* _TO BE DONE_:
Please replace "GUI agent" with "interface agent" throughout the material below and leave everything else unchanged.

* _INPUT MATERIAL_:
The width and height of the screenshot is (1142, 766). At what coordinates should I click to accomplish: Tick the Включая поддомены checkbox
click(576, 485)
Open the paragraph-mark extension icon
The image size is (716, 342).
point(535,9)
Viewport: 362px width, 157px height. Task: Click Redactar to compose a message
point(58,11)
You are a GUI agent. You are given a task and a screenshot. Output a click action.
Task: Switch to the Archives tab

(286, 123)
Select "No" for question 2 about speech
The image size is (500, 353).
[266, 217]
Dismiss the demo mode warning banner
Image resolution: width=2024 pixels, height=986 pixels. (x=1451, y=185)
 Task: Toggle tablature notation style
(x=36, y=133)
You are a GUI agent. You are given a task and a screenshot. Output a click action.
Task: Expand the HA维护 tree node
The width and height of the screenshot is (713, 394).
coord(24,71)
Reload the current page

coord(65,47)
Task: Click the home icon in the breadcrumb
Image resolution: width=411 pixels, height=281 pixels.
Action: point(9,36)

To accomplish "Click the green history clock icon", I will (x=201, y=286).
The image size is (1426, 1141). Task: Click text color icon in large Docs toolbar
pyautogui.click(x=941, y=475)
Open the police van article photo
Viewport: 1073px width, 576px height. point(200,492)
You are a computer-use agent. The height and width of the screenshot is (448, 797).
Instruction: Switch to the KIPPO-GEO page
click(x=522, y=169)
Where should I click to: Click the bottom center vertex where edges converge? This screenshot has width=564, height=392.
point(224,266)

* _ANSWER BELOW_:
The width and height of the screenshot is (1142, 766). At what coordinates should I click to accomplish: Tick the Включая поддомены checkbox
click(576, 485)
Open the paragraph-mark extension icon
The image size is (716, 342).
point(535,9)
Viewport: 362px width, 157px height. Task: Click Redactar to compose a message
point(58,11)
You are a interface agent. You are given a task and a screenshot. Output a click action.
Task: Switch to the Archives tab

(286, 123)
Select "No" for question 2 about speech
The image size is (500, 353).
[266, 217]
Dismiss the demo mode warning banner
Image resolution: width=2024 pixels, height=986 pixels. (x=1451, y=185)
 Task: Toggle tablature notation style
(x=36, y=133)
You are a interface agent. You are given a task and a screenshot. Output a click action.
Task: Expand the HA维护 tree node
The width and height of the screenshot is (713, 394).
coord(24,71)
Reload the current page

coord(65,47)
Task: Click the home icon in the breadcrumb
Image resolution: width=411 pixels, height=281 pixels.
Action: point(9,36)

To accomplish "Click the green history clock icon", I will (x=201, y=286).
The image size is (1426, 1141). Task: Click text color icon in large Docs toolbar
pyautogui.click(x=941, y=475)
Open the police van article photo
Viewport: 1073px width, 576px height. point(200,492)
You are a computer-use agent. The height and width of the screenshot is (448, 797).
Instruction: Switch to the KIPPO-GEO page
click(x=522, y=169)
Where should I click to: Click the bottom center vertex where edges converge? This screenshot has width=564, height=392.
point(224,266)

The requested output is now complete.